Step 5 - Once we have identified the ESXi hosts that are impacted by Intel Sightin (See step 2), we need to create a text file that contains the Hostname/IP of ESXi hosts (one on each line) that we wish to remediate. This will then be used as an input to the remediation function. In the example here, I have a single host to remediate and have added its name to a file that I have called "affected_hosts".txt (it can be named anything).
Note: The remediation does NOT require the ESXi host to reboot for the changes to go into effect, but you may still want to consider following standard procedures of putting the host into Maintenance Mode if you wish to control when VMs will see the masked instruction which will require a VM power cycle (OS restart is not sufficient).
To apply the remediation, you will use the "Set-IntelSightingsWorkaround" function which has a single mandatory parameter called AffectedHostList. Below is a screenshot of running the function and the remediation is fairly quick as it is merely appending a single string to the /etc/vmware/config configuration file. After the remediation has completed, we can then use the "Get-Esxconfig" function to confirm that we have added the masked CPU instruction to the ESXi host as shown in screenshot below.

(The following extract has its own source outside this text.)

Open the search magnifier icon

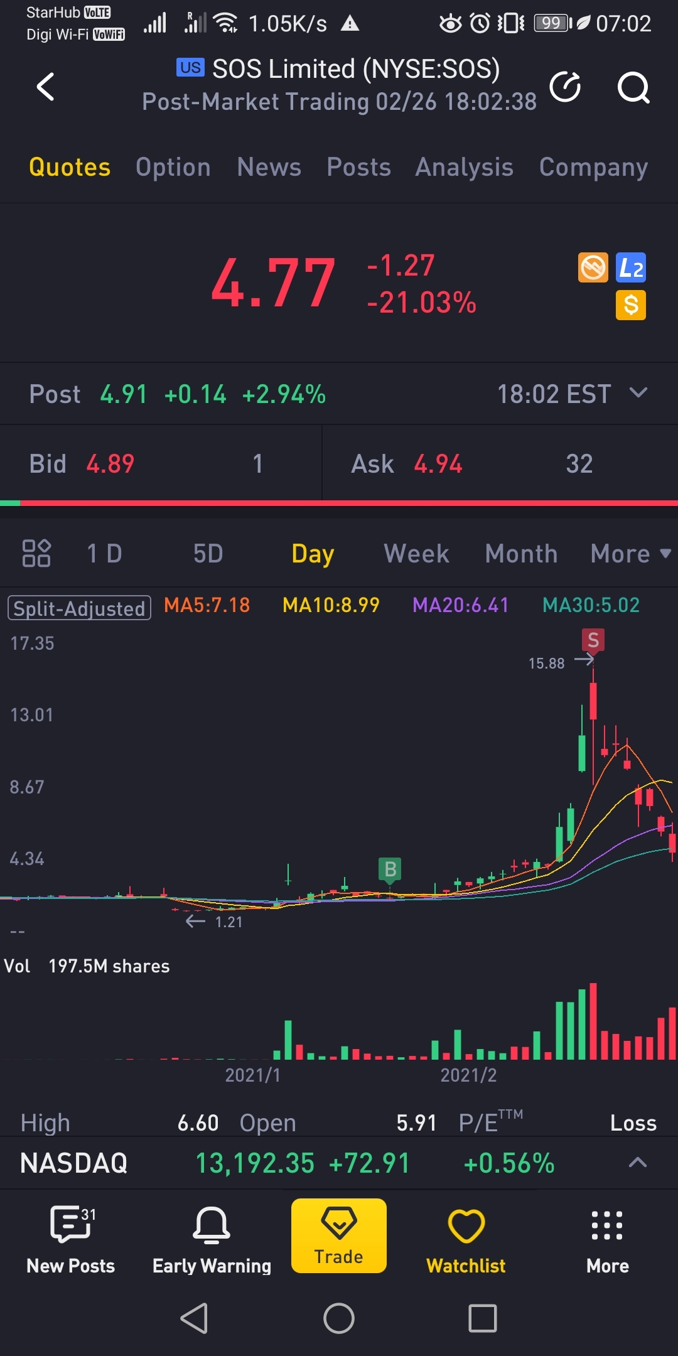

Step 6 - As the KB mentions, for the changes to go into affect, you will need to perform a complete power cycle of your VMs before they can see the new masked CPU instructions. If you recall earlier, I had a VM called TestVM-03 which saw the three new CPU instructions. If we power cycle the VM and re-run the "Verify-ESXiMicrocodePatchAndVM" function against our VM, we should now see that the three CPU instructions have been properly masked away as shown in the screenshot below.
When it is time to remove the workaround, the process is also very straight forward as well. You can use the "Remove-IntelSightingsWorkaround" function which also accepts a list of ESXi hosts to remediate. Once the remediation has completed and you wish to expose the new CPU instructions to the VMs, you will also need to power cycle the VMs for CPU instructions to be unmasked.